I also have attended the Reno Air Races since 1970 and remember Frank Tallman flying that Grumman Duck in an aerobatic display that was stunning. He had that bird doing things it was certainly not designed to do!
Those old airframes are becoming hazardous: a friend of mine, who’s a commerical pilot for USAir, had a friend die flying on of those CASA 2.111 – don’t know if it was one that played a Heinkel 111 in the films Battle of Britain or Patton, but it could have been. The metalurgy from even 50 years ago doesn’t last forever.
Glad Tallman didn’t die on film as his partner did, but he did die doing what he loved! I hope we all can.
The NBS was last used for dropping Igloo White Acoubouy acoustic sensors around Khe Sanh in 1968. They were fitted to Navy OP-2E Neptunes of VO-67.
I cant find accurate dates (years only) for this, As far as I know ADSIS seismic sensors were also used in Laos in 1968, but think this was before Khe Sanh.
I remember as a kid of about 10 reading a detailed article on the concept & uses of Igloo White & the related systems - I found it all quite amazing & pretty hard to believe. I was playing Pong on Atari while the US were blowing the Viet Cong away by remote control - who would have dreamt of GPS munitions back then?
I went to the Tallmantz museum in 1966, December. They had the XF-85 Goblin and the F-107 there in the back lot, but the thing I remember most is that just about a mile north east of the airport there was a guy plowing a field with a single bottom plow pulled by a horse. Next time I went Tallmantz was getting squeezed out by skyscrapers, and it wasn’t many years later.
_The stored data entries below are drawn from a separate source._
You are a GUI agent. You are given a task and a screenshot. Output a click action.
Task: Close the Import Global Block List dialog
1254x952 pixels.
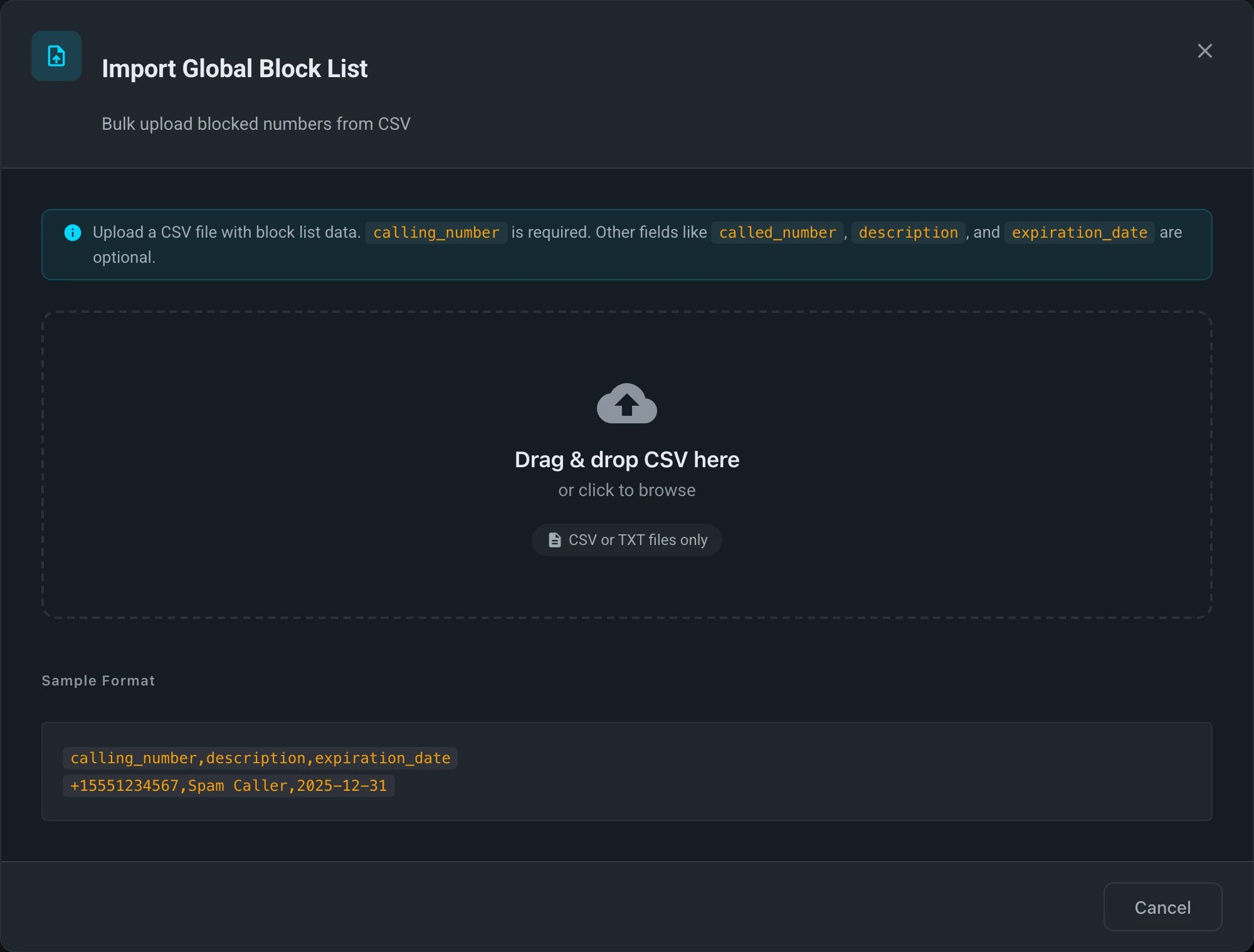tap(1204, 51)
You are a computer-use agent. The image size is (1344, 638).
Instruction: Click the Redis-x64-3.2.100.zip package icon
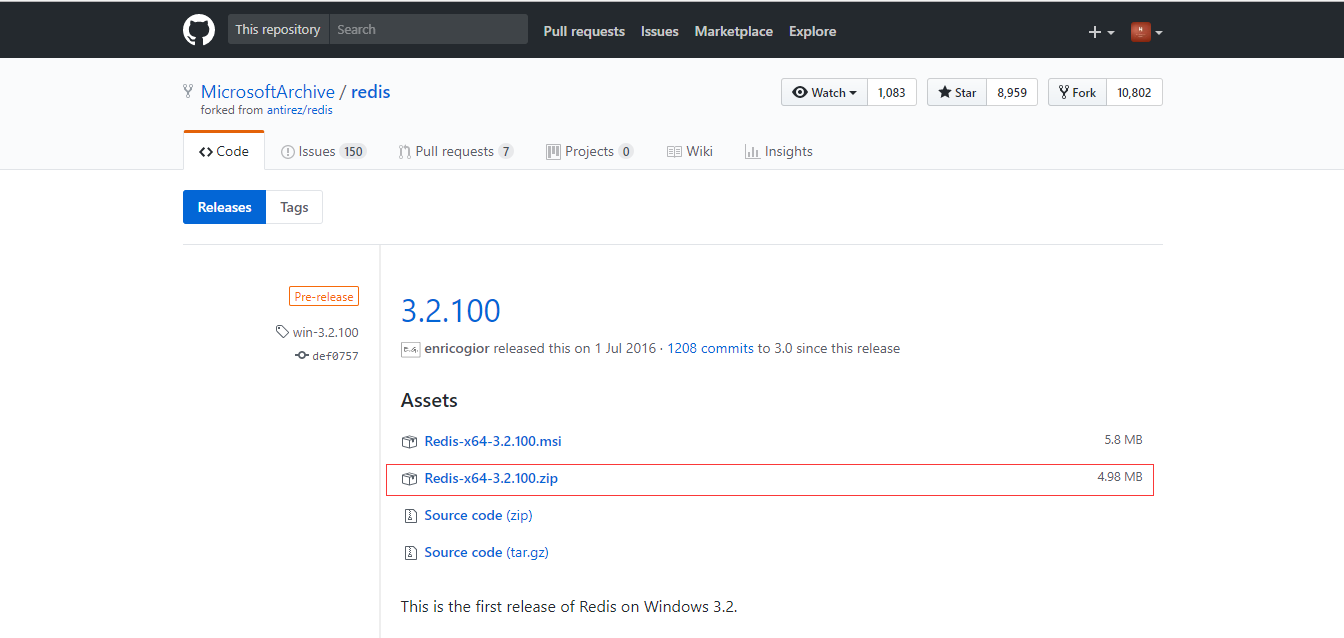[409, 479]
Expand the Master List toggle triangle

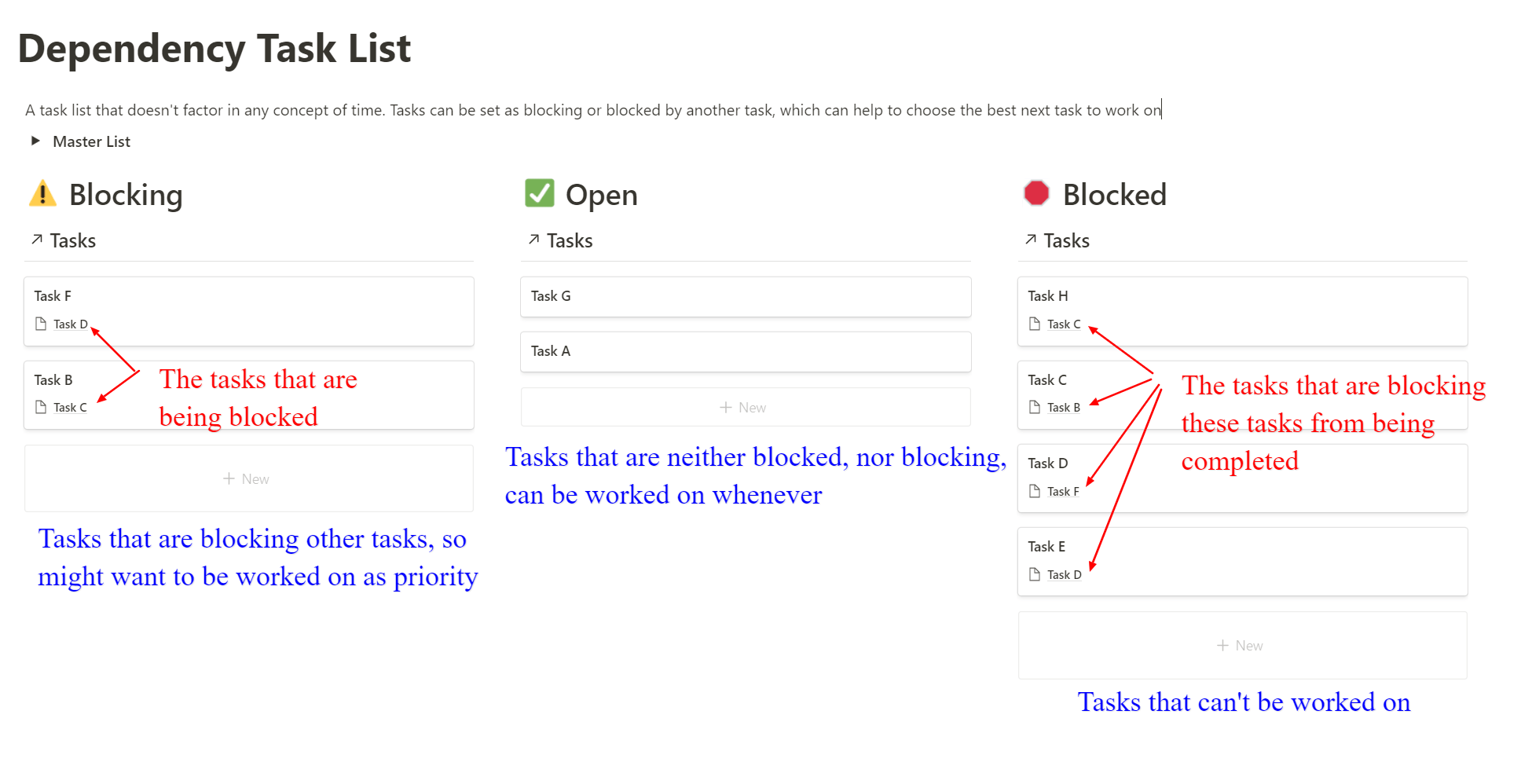(35, 141)
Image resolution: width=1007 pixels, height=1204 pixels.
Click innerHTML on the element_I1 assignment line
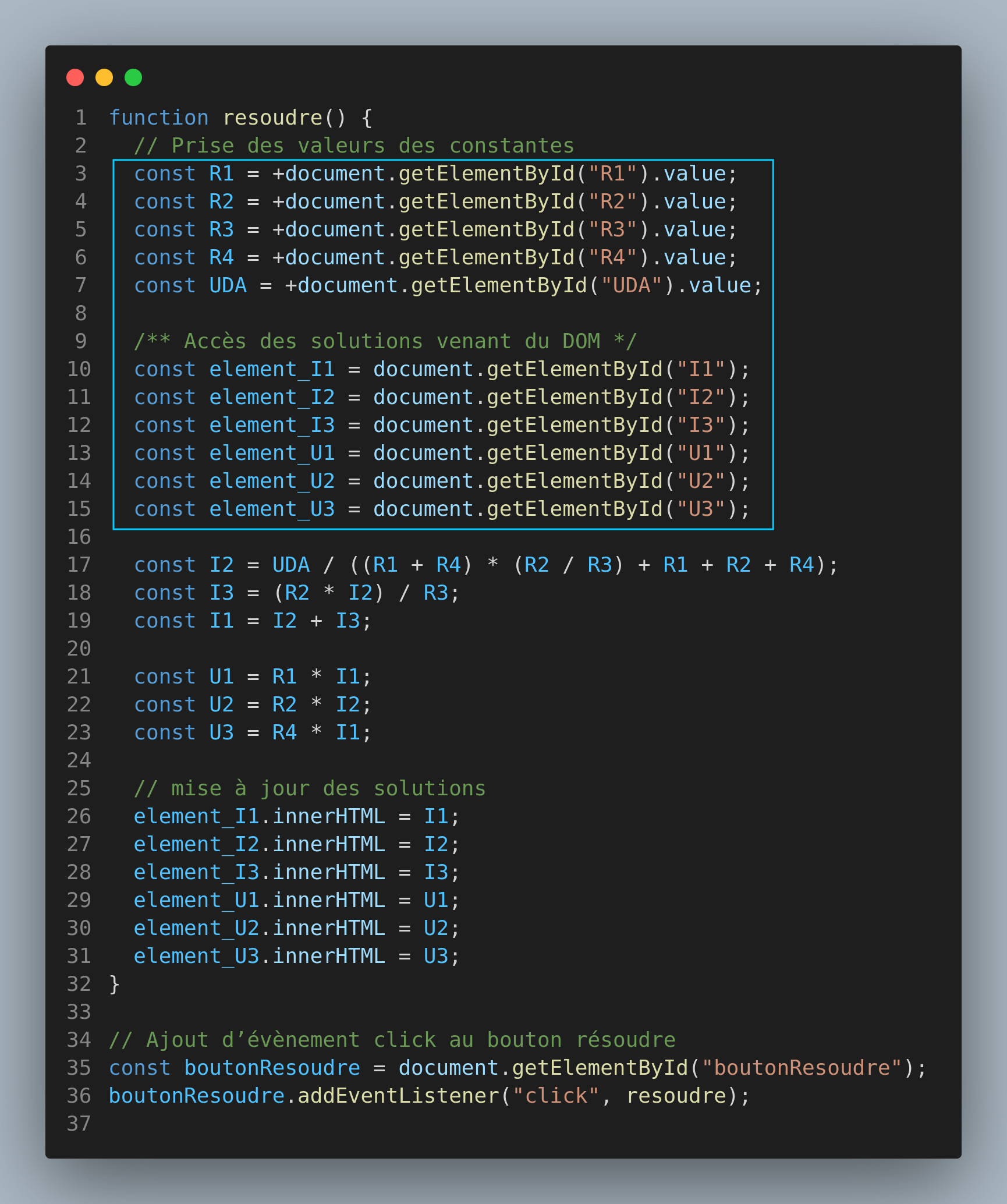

I should elaborate here, this was the first official-unofficial US Aircraft involvment in the run up to the US conflict with Vietnam, in the assistance of the just about to be kicked out other Western country previously involved.
Think along the lines of Russian Mig pilots fighting wars they were not involved in.
That one was in my wheelhouse, a favorite story, although it ended in death.
May 6, 1954 CAT (Civil Air Transport) is operating air drops in support of the beseiged French garrison at Dien Bien Phu. Aircraft 149 in French markings is flown by James McGovern, a good old boy and adventure pilot nicknamed Earthquake Mcgoon, after the Li’l Abner character, and copilot Wallace Buford. Three other kickers are the crew, the mission is to drop a 105 on one of the artillery positions. Hit by ground fire, they make it to near the Laotian border where they crash and all but one crewman die.
Buford and McGovern were the first US airmen lost in that conflict.
The new Italeri C-119 release has the correct markings, including USAF in slightly darker red than the then standard outer wing colors, as though painted over. Not 149, but that’s easy.